Send side progress completion - openucx/ucx GitHub Wiki

Transport layer

Note: "completion" here refers to a "local completion", e.g. send buffer can be reused.
On the low level, we can consider 2 types of operations: bcopy (including short), and zcopy (including iovec). bcopy operations can complete immediately after being fired off, whereas zcopy complete only after acknowledgement from remote peer (either in sw or in hw). Therefore for will be completion callback only for zcopy, and not for bcopy:

ucs_status_t uct_XXX_bcopy(uct_ep_h ep, ..., uint32_t flags);
ucs_status_t ucx_XXX_zcopy(uct_ep_h ep, ..., uint32_t flags, uct_req_t *req);

typedef struct uct_req {
    ucs_queue_elem_t queue;
    void (*cb)(uct_req_t *self);
} uct_req_t;

These functions will behave as follows:

bcopy - if the operation cannot be started (and completed) immediately, UCS_ERR_WOULD_BLOCK would be returned. In that case, if flags have UCT_FLAG_PENDING, a special callback, defined per-endpoint during initialization time, would be called, whenever send resources become available for this endpoint. At this time, the user is allowed to retry the operation. Note that if the send resources are actually per-interface (in the transport implementation) - than this callback is called when this endpoint is scheduled to use them, according to transport's scheduling policy. If the pending flag is not specified, the failure has no effect.
Note that the function cannot return UCS_ERR_INPROGRESS, since it can only complete or fail. It will not try to queue the operation.
zcopy - behaves the same as bcopy. In addition, if the return value is UCS_INPROGRESS, and req != NULL, the callback specified in the request will be called when the operation is completed by the transport, passing the request pointer itself as the argument. It's advised that the user would embed the request into his own structure, which may hold additional data. If req == NULL, the only way to deduce the completion of the operation, is by either a completion of a subsequent zero copy request [note: transport send completions are in-order, even if the transport itself is not ordered], or the completion of a subsequent flush.

Implementation notes:

The transport might limit the amount of sends to single endpoint without considering other endpoints, to enforce fairness. In that case, if the limit is reached, the send will return UCS_ERR_WOULD_BLOCK.

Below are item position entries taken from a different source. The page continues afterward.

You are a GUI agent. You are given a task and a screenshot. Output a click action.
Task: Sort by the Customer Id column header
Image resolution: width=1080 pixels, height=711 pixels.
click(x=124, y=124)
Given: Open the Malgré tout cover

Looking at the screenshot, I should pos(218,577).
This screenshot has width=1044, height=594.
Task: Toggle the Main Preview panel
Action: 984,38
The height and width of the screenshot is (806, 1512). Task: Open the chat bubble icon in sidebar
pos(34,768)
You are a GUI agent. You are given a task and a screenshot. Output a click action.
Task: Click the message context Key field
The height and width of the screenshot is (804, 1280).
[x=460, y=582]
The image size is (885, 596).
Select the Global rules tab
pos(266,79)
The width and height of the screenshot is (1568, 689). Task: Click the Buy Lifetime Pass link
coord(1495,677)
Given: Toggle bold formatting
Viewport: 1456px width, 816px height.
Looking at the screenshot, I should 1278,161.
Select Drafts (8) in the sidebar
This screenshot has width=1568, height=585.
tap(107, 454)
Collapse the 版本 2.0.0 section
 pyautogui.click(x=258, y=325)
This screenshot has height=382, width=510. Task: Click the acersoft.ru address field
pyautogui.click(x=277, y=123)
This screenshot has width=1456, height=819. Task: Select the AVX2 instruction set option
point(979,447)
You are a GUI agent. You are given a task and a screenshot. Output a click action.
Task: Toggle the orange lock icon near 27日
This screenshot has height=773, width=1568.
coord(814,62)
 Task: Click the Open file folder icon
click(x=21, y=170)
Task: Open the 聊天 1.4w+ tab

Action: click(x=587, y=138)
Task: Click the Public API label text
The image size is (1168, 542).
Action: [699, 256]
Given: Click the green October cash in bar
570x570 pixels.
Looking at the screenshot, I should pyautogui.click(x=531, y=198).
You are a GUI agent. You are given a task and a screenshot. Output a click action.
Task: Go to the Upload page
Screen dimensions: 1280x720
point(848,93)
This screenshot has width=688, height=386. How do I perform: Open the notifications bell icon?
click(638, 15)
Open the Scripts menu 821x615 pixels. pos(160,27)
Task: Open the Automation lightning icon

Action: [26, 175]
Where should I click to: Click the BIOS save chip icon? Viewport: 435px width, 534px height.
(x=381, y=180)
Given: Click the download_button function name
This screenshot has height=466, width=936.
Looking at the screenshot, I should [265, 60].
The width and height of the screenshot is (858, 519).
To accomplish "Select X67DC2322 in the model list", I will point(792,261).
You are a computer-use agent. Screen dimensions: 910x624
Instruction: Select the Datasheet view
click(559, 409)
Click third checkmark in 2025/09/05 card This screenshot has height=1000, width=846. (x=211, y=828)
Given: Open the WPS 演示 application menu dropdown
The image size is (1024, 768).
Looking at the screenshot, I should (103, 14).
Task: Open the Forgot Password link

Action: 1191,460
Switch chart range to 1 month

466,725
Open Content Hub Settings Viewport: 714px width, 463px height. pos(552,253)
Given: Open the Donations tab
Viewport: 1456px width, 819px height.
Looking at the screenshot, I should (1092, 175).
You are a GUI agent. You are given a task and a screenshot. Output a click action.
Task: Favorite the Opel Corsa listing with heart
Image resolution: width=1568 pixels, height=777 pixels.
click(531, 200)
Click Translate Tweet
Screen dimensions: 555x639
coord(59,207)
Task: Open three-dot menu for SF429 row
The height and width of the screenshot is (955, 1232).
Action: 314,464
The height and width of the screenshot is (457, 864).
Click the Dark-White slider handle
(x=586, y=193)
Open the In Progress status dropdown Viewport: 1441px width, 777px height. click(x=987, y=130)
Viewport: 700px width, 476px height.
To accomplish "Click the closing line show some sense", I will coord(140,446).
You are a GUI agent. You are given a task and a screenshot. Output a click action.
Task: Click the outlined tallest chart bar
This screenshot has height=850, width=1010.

Protocol layer - Nonblocking MPI

ucp_send_req_h ucp_tag_send(ucp_ep_h ep, uint64_t tag, ...)
if (retval == NULL) {
  /* completed */
} else if (UCS_IS_ERR(retval)) {
  /* failed */
} else {
  /* in progress */
}

Inline/bcopy send, without protocol - First, will try to push out as many fragments as possible to the transport bcopy send. Pass UCS_FLAG_PENDING. If the transport returns UCS_ERR_WOULD_BLOCK, allocate a request, and add it to the ep's pending queue. Whenever the pending callback is called, progress the pending queue and finally complete this request. In the mean time, return the request to the user.
Zcopy/Rendezvous - Since this is not going to complete immediately, we might as well allocate a request from the start. So we do, and if we need to push zcopy fragments, embed a uct_req_t inside the request, pass its pointer when sending the last zero copy fragment.

Protocol layer - blocking MPI

We can either use the non-blocking functions, or just progress everything from withing the function, using local variables/structs for uct_req_t if we need it. No need to pass UCS_FLAG_PENDING; we can just call the transport functions repeatedly until they finally send.

SHMEM

Since we have only blocking calls, we can just repeatedly call the transport send function, until it finally sends.